1990年代に入り、バブルがはじけても、スローガンの過大表示化は続きました。続いたというより、さらに、過激になったんじゃないかな。その象徴が「日産 100%受注生産・同期生産」だと、私には映るんです。

「NPWにおける生産システム再構築」という資料を見つけました。
http://www.sjac.or.jp/common/pdf/info/news103.pdf

この資料をみて、使う言葉は多少違うが、TPSの焼き直しとすぐにわかりました。工場管理 2011/12号にこんなくだりが。

[特集 日産「モノづくりの底力」に迫る]

生産システムを意識しだしたのはこのころで、実はJIT の導入からであった。JIT の導入により生産システムという概念に気付いたのであった。これがNPW を始めるの大きなきっかけになった。JIT の導入によって生産システムの構成要素である「モノと情報の流れ」を見える化する道具が開発され、これを活用して製品や部品の初工程から完成までの工程分析が行われるようになった。そこでわかったことは、「なんと工程がたくさんあることか」「そのうち、停滞や運搬が大多数でないか」…などである。そしてこの現状の生産プロセスをどのように変えていけば良いのかという検討が現場と技術スタッフの間で行なわれ、生産システムのめざす姿が描かれるようになった。

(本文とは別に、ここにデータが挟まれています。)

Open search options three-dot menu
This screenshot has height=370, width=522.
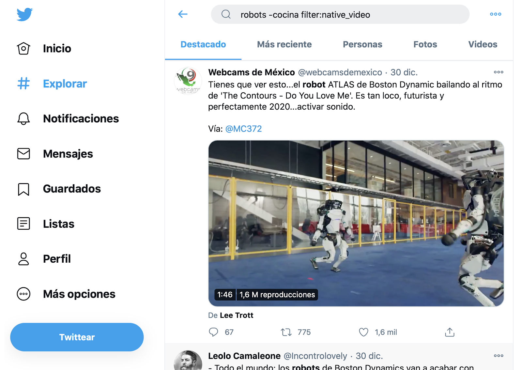point(495,14)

この記事を書いたのは、「NPWにおける生産システム再構築」と同じ、日産のNPW改善コンサルティング室 室長です。

JITはTPSとほとんど同意語。道理で、NPWには新しいものがないのかわかります。よく見るTPS導入秘話的な、三文レポートにしか見えません。もはや、NPWのスローガン「100%受注生産・同期生産」なんていう虚偽スローガンとは決別したのかな、と思いきや、、、。9ページ「受注-納車のパイプライン」という図があります。受注してから生産し、納車する、という受注生産の図が。そして「同期」という言葉がやたら、多い。こだわりすぎですよ。「品質の同期」「コストの同期」。この資料の日付が2012年8月となっていますから、NPW発表から15年経っても、嘘をつき続けている、、、。ちょっと、言い過ぎ?

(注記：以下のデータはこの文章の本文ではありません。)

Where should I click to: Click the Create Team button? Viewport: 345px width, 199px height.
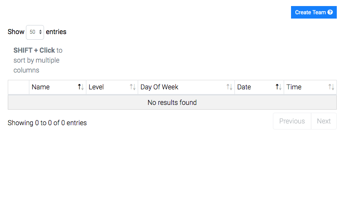[x=313, y=13]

実は、受注生産と見込生産とは、生産管理において、非常に、いや、極めて重要なんです。世の中では、正しく識別されてないようで、これが生産管理を“ぐちゃぐちゃ”にしている主要因のひとつです。決してややこしい話ではないんですが、ねぇー。

受注生産とは、誰(買い手)が、いつ(買う日)、何(仕様)を、いくつ(数量)買うかが決まってから、生産を開始する生産方法。客の仕様の製品が多い、多品種少量生産が多い、在庫が少ないとかは、そんな傾向があったとしても、本質的な条件ではありません。

見込生産とは、買い手が決まらないときに、作り手側が何を、いつまでに、いくつつくるかを決めて生産を開始する生産方法。少量多品種生産、汎用製品が多い、自社設計の製品が多いとかは、関係なし。

もうひとつ紛らわしさに拍車をかけているのは、受注生産品も見込生産品も「発注―受注」という商取引で売り買いしていることです。受注生産品も、もちろん、見込生産品も受注して出荷。これが、受注と見込の区別を曖昧にしているんじゃないかと。

受注生産と見込生産は、生産管理においては、明確に区別しておかなければならないんです。その区別は非常に重要なんです。受注生産は時間管理が主、見込生産は在庫(仕掛含む)が主。つまり、“時間”の管理と“もの”の管理の違いです。物理的に、“時間”と“もの”とは全く異なるでしょ。だから、管理方法もまったくと言っていいほど違うんです。でも共通するところは、もちろん、あるんですよ。

だから、NPWの「100%受注生産・同期生産」という表現は許せないんです。上記の資料をみても、それを実現する科学的根拠はどこにもなし。虚偽表現と言われて、反論できますか。